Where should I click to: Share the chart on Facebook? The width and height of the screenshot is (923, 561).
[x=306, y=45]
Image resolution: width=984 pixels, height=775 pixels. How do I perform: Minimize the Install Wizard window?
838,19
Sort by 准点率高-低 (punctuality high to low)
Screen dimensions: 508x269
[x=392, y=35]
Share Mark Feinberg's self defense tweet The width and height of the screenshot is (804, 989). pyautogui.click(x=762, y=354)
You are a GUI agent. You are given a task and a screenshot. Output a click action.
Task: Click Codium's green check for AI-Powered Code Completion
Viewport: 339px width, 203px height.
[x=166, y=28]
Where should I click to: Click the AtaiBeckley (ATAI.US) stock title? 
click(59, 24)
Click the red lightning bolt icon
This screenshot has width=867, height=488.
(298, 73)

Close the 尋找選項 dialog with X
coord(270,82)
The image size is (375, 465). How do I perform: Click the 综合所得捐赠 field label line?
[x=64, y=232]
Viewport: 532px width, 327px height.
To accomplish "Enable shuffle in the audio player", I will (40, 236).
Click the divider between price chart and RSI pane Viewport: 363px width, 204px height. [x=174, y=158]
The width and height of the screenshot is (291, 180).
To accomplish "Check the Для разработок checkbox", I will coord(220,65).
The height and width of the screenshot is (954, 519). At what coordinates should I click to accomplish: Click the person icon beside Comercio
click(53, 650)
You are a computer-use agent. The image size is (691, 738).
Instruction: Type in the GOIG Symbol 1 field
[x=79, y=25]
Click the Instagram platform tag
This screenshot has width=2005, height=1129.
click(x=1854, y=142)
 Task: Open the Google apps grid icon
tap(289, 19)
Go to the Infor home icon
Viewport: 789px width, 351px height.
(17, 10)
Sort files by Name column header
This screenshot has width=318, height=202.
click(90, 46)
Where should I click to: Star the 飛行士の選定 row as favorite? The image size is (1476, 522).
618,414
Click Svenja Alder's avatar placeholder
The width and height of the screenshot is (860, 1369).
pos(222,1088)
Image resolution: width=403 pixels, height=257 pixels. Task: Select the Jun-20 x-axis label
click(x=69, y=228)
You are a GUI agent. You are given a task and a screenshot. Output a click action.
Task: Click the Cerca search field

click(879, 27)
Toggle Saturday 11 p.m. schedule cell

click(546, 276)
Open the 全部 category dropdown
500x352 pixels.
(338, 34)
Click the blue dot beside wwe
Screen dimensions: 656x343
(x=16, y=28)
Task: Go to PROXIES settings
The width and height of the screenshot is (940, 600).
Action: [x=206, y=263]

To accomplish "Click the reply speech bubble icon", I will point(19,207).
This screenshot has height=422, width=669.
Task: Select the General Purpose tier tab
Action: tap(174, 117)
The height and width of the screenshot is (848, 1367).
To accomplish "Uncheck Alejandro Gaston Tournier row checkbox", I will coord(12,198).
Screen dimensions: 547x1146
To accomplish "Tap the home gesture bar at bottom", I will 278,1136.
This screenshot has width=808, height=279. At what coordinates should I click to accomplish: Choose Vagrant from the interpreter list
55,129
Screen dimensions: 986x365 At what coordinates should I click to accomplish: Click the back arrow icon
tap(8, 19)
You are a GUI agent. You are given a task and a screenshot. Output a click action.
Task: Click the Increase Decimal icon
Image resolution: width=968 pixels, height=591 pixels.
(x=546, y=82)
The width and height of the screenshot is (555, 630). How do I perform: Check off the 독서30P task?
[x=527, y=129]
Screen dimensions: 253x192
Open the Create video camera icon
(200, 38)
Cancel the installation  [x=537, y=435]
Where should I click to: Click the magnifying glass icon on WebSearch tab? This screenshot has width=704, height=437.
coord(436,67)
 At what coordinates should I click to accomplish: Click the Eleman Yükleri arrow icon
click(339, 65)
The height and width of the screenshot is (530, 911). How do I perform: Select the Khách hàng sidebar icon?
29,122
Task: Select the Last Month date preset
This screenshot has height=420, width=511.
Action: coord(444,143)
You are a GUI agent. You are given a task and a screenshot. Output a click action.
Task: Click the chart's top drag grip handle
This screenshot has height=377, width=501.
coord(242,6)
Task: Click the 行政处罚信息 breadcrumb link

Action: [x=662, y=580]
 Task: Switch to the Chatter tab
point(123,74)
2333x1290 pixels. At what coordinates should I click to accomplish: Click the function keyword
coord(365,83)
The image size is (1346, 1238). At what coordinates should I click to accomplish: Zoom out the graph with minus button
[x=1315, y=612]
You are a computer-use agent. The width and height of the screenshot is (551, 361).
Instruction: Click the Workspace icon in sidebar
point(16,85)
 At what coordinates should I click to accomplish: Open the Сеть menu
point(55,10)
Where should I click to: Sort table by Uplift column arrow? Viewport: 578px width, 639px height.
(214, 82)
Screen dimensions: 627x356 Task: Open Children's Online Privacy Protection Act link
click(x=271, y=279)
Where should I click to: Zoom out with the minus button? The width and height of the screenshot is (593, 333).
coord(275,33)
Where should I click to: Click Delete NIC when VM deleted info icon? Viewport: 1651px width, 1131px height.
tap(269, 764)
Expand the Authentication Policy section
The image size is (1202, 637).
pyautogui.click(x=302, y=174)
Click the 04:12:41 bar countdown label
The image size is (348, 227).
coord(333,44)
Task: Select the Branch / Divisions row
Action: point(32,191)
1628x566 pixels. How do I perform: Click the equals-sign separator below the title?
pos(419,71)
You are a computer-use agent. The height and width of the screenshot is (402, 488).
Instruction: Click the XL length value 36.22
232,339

- [Aim]:
Copy the data verbatim from its first line through the line containing "click(x=69, y=228)", including both of those lines.

- [Written solution]:
Where should I click to: Share the chart on Facebook? The width and height of the screenshot is (923, 561).
[x=306, y=45]
Image resolution: width=984 pixels, height=775 pixels. How do I perform: Minimize the Install Wizard window?
838,19
Sort by 准点率高-低 (punctuality high to low)
Screen dimensions: 508x269
[x=392, y=35]
Share Mark Feinberg's self defense tweet The width and height of the screenshot is (804, 989). pyautogui.click(x=762, y=354)
You are a GUI agent. You are given a task and a screenshot. Output a click action.
Task: Click Codium's green check for AI-Powered Code Completion
Viewport: 339px width, 203px height.
[x=166, y=28]
Where should I click to: Click the AtaiBeckley (ATAI.US) stock title? 
click(59, 24)
Click the red lightning bolt icon
This screenshot has width=867, height=488.
(298, 73)

Close the 尋找選項 dialog with X
coord(270,82)
The image size is (375, 465). How do I perform: Click the 综合所得捐赠 field label line?
[x=64, y=232]
Viewport: 532px width, 327px height.
To accomplish "Enable shuffle in the audio player", I will (40, 236).
Click the divider between price chart and RSI pane Viewport: 363px width, 204px height. [x=174, y=158]
The width and height of the screenshot is (291, 180).
To accomplish "Check the Для разработок checkbox", I will coord(220,65).
The height and width of the screenshot is (954, 519). At what coordinates should I click to accomplish: Click the person icon beside Comercio
click(53, 650)
You are a computer-use agent. The image size is (691, 738).
Instruction: Type in the GOIG Symbol 1 field
[x=79, y=25]
Click the Instagram platform tag
This screenshot has width=2005, height=1129.
click(x=1854, y=142)
 Task: Open the Google apps grid icon
tap(289, 19)
Go to the Infor home icon
Viewport: 789px width, 351px height.
(17, 10)
Sort files by Name column header
This screenshot has width=318, height=202.
click(90, 46)
Where should I click to: Star the 飛行士の選定 row as favorite? The image size is (1476, 522).
618,414
Click Svenja Alder's avatar placeholder
The width and height of the screenshot is (860, 1369).
pos(222,1088)
Image resolution: width=403 pixels, height=257 pixels. Task: Select the Jun-20 x-axis label
click(x=69, y=228)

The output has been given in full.